8th Logistic regression and its interpretation, visualization. A tool for the classification of patients into classes of disease.

9th Time series. Survival analysis. Appropriate graphical visualization. Introducing a time as a variable in an analysis that matters.

10th Selected advanced statistical methods in R. Cluster analysis. Discriminant analysis. Factor analysis (FA), explanation and clarification of the solution rotation. Principal Component Analysis (PCA). Appropriate graphical visualization.

11th More on graphical outputs in R. Low-level and high-level graphical commands. Multivariate data displaying. Parameters of plots and diagrams. Overview of plots and diagrams in R and how to save a plot to a file. Choosing the most appropriate type of plot to use, given the analysis. How to improve the plot enough to use it in a publication.
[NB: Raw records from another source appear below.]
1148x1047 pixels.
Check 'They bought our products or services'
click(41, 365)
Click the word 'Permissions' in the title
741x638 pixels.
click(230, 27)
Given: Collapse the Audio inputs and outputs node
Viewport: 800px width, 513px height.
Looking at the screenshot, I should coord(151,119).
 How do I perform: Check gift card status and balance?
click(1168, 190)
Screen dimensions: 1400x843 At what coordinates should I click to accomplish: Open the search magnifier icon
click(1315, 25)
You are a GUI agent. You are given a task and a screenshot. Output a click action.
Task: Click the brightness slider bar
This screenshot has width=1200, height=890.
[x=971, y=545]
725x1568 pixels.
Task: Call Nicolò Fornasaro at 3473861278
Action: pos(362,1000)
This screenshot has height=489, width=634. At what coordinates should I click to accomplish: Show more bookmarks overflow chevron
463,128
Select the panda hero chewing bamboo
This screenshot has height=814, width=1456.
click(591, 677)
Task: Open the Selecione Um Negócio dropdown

*12th Selected methods of machine learning in R. Naïve Bayes classifier. Support Vector Machine (SVM). Cross-Validation (CV). Decision trees. Random forests. Neural networks. Association rules. Jackknife. Bootstrap.

*13th Text processing in R. Handling and processing strings in R. Regular expressions in R. Tokenization, n-gramming. TeX code included within R code. How to add R code or results of data analysis and plots outputted by R into TeX code and typeset a pdf.

*14th Building web applications with R and Shiny package. Shiny package. Components of web application built with R. Using HTML, CSS, and javascript to build R web application.

15th Consultations and individual help with the seminar project.

The topics marked with an asterisk (*) are advanced and, therefore, optional.